**What you will do:** Across the entries below, the lines containing "value" should be counted and only their number returned.
[[ Available data, beginning ]]
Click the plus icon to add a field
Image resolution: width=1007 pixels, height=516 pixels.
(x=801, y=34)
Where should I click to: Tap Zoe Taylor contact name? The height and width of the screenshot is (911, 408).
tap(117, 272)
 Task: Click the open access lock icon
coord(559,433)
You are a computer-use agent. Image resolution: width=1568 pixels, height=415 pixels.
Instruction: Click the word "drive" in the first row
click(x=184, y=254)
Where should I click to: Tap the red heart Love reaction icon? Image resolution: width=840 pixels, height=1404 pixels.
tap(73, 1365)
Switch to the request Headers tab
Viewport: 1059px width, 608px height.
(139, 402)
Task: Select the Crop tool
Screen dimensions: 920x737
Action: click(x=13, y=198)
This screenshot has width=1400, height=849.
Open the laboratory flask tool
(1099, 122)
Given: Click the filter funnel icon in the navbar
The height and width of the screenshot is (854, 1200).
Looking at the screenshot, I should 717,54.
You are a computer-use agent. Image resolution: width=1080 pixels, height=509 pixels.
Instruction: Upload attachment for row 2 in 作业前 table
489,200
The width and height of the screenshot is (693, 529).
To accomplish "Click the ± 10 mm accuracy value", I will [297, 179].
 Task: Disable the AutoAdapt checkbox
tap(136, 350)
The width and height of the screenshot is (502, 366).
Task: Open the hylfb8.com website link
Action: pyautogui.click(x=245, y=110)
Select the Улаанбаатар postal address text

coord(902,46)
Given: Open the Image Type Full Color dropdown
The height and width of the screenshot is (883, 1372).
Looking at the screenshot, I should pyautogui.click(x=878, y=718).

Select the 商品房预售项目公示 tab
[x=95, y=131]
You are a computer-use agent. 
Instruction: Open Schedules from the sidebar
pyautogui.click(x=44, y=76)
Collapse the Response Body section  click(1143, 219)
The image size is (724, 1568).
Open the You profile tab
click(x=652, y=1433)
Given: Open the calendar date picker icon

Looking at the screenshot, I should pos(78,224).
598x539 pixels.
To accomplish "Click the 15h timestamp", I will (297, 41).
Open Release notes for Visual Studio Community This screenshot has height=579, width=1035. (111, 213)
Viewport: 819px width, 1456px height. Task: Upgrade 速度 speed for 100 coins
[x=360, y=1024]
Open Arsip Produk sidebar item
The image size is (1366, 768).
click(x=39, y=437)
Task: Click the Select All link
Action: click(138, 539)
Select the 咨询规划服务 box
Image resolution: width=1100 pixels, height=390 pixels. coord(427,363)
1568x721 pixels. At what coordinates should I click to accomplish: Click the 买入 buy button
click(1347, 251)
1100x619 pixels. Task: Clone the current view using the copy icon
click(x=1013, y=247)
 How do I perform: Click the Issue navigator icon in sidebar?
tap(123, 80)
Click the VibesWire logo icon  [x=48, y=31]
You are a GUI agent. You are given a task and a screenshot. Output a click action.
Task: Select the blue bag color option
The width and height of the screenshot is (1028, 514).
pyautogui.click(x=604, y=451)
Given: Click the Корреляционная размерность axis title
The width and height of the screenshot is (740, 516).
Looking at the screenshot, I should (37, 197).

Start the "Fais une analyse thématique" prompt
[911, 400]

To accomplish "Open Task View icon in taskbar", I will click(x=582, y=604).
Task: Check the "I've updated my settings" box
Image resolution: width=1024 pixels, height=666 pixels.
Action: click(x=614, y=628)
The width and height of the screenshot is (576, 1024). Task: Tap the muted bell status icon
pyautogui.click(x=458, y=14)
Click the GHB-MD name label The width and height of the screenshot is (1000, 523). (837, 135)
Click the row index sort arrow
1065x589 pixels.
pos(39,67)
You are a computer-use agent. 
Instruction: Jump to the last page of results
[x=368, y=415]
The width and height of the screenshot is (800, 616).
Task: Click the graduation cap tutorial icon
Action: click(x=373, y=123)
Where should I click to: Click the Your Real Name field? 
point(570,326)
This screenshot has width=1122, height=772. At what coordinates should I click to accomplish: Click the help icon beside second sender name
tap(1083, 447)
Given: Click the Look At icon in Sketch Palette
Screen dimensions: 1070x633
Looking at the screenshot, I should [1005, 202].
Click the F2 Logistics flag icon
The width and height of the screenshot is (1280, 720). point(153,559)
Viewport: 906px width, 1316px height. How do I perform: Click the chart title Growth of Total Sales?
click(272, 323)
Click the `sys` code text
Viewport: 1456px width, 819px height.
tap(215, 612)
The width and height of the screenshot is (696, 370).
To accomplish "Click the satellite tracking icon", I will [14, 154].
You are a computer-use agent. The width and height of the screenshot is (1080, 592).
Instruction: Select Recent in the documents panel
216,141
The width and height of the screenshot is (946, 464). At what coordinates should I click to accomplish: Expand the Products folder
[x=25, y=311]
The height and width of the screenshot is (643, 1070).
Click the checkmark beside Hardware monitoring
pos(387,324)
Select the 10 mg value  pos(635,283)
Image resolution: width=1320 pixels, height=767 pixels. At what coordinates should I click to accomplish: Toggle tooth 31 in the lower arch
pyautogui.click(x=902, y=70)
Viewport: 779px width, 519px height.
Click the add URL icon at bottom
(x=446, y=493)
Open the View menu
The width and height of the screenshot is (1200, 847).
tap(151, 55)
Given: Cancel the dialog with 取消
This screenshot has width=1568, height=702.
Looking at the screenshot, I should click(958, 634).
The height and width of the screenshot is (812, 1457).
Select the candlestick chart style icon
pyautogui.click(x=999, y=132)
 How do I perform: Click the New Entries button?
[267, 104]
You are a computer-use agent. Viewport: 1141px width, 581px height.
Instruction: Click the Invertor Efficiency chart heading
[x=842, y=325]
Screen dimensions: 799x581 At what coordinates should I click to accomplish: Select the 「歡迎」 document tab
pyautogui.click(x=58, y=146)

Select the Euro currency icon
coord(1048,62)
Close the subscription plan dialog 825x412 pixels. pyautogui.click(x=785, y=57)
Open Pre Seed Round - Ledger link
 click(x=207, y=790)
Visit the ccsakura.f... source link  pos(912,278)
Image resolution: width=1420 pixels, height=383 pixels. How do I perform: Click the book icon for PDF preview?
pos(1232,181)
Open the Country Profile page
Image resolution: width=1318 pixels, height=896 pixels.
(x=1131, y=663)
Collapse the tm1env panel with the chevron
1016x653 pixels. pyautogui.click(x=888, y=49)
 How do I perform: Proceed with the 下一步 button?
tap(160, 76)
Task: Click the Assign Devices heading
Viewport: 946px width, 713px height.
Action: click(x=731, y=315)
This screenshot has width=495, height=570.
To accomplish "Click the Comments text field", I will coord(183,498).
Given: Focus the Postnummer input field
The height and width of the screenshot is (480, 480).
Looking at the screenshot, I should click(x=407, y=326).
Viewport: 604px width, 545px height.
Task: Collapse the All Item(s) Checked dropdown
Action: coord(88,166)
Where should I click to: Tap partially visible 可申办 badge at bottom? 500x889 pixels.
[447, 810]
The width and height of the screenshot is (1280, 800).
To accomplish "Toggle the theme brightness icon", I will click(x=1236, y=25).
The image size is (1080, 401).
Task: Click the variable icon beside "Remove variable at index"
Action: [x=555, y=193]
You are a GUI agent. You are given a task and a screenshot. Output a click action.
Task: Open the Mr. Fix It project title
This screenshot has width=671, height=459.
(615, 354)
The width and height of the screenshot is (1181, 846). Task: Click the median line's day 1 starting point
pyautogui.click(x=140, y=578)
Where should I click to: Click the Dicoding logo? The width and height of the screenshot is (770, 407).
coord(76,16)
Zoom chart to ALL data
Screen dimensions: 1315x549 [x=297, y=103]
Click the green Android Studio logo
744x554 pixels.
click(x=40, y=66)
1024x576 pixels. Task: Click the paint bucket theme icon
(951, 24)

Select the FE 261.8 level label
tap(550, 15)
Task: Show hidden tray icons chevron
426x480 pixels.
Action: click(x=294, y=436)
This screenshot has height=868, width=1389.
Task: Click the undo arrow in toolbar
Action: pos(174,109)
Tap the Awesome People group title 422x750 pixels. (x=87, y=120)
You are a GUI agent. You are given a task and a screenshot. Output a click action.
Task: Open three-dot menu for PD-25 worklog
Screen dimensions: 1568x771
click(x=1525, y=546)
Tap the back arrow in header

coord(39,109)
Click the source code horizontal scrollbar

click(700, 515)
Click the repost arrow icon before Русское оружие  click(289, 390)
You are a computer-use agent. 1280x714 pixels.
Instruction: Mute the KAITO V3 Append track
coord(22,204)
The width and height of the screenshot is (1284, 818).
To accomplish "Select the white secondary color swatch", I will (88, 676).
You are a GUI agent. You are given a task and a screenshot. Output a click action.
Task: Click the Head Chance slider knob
[[ Available data, end ]]
**Task output:** 2